To actually relate timespan to number of generations, you need to know the average lifespan of a dinosaur. Based purely on an intuitive value derived from modern animal lifespans, I picked an entirely arbitrary 15 years – remembering that this includes all dinosaurs from the very big to the very small, weighted according to relative populations, and counts every egg that was laid whether or not the young survived. I presumed that there were a large number of beasts that had quite lengthy lifespans (30-40 years), a few even more long-lived types (especially in the oceans), and an equally large number with shorter lifespans (1-2 years), with an even spread in between of a median value.
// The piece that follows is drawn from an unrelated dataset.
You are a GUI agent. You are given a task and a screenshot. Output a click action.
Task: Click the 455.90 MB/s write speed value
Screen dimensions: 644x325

165 million divided by 15 years average lifespan over all species gives approximately 11 million generations.
The TV documentary in question, Clash Of The Dinosaurs, then provided a reality check by stating that more than 10 million generations of dinosaurs came and went. (I think they may have already suggested 10.6 million, but this was a factoid that I didn’t consciously absorb at the time, so I didn’t want to rely on it). But, between the vagueness and universality of the specific question, and the potential of a pre-rule time period of unknown length, I accepted 11 million as being a good round approximation.
Nevertheless, there are all sorts of assumptions implicit in this number that might not be all that accurate. It’s a working number that can be adjusted as necessary, or as better information comes to light.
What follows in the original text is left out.